§ SELECTED TEXT
● ● ● ● ●

What if Hitler had been assassinated in 1930?

August 21, 2019

What if Adolf Hitler had been assassinated in 1930?  How would history have been changed?

I believe there would have been no Second World War in Europe.  The more than 20 million troops who died in battle and more than 20 million civilians who were killed would have lived out their natural lives.  But the consequences after that?  A mixture of both good and bad..

Some say history might not have been changed all that much.  They say some other Nazi, such as Goebbels or Goering, would have stepped into Hitler’s shoes.   And that leader, they add, might not have made Hitler’s mistakes.  A more capable leader might have won the war.

Adolf Hitler

I don’t think so.  The Nazi party was organized around the cult of Hitler’s personality.  It wouldn’t have been so easy to find a substitute with his charisma.  I don’t think any of the others would have had his ability to maneuver his way into the chancellorship, then leverage that power into absolute dictatorship and lead a reluctant German officer corps into war.

In the absence of Hitler, Germany might well have become an anti-semitic right-wing dictatorship anyhow, like Poland, Hungary and other European countries.  The German government might have included a few Nazis.  Germany certainly would have re-armed and resumed its place among the great European powers.

But the German generals did not want to go to war with Britain and France.  We now know they would have attempted a coup if the Allies had resisted the remilitarization of the Rhineland or the annexation of the Sudetenland in Czechoslovakia.  If Hitler had not tamed them, they would not have consented to starting a general war in Europe.

After the war, the German generals claimed they might have won if Hitler had not rejected their advice on strategy and tactics.  But Hitler had a better strategic sense than they did.  He recognized that without a dependable source of oil, the blitzkrieg tactic would have stalled, because it depended on large numbers of motorized vehicles moving quickly.  He prioritized the invasion of Ukraine and the Caucasus, but the main objective of his tradition-bound generals was Moscow, the enemy capital.

● ● ● ● ●

§ DATA UNDER STUDY
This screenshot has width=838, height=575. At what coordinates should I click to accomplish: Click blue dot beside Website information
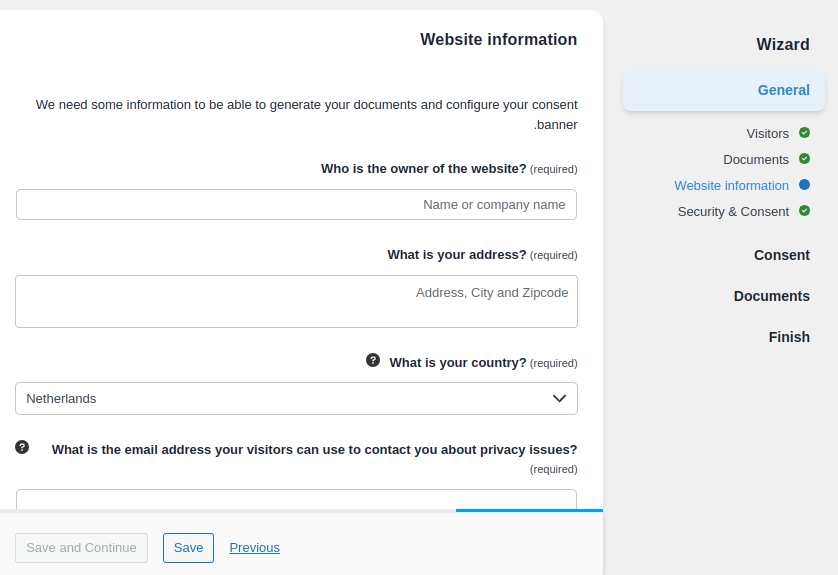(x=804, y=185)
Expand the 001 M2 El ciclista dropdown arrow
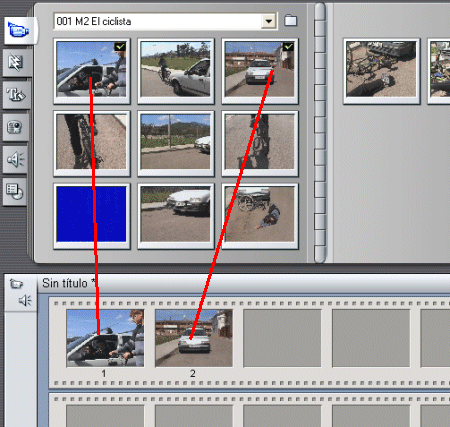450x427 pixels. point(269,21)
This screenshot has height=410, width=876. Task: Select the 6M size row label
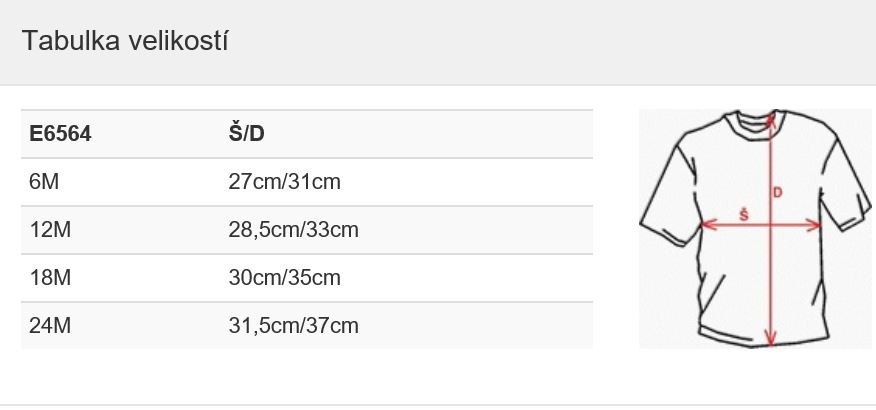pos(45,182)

● ● ● ● ●

§ TASK REQUIREMENTS
Answer these questions about the essay on a 1930 assassination of Hitler:
(a) Which two Nazis does it name as possible replacements for Hitler?
(b) Which regions did Hitler prioritize invading?
(c) What was the main objective of his generals?

§ RESULT OF THIS TASK
(a) Goebbels and Goering
(b) Ukraine and the Caucasus
(c) Moscow, the enemy capital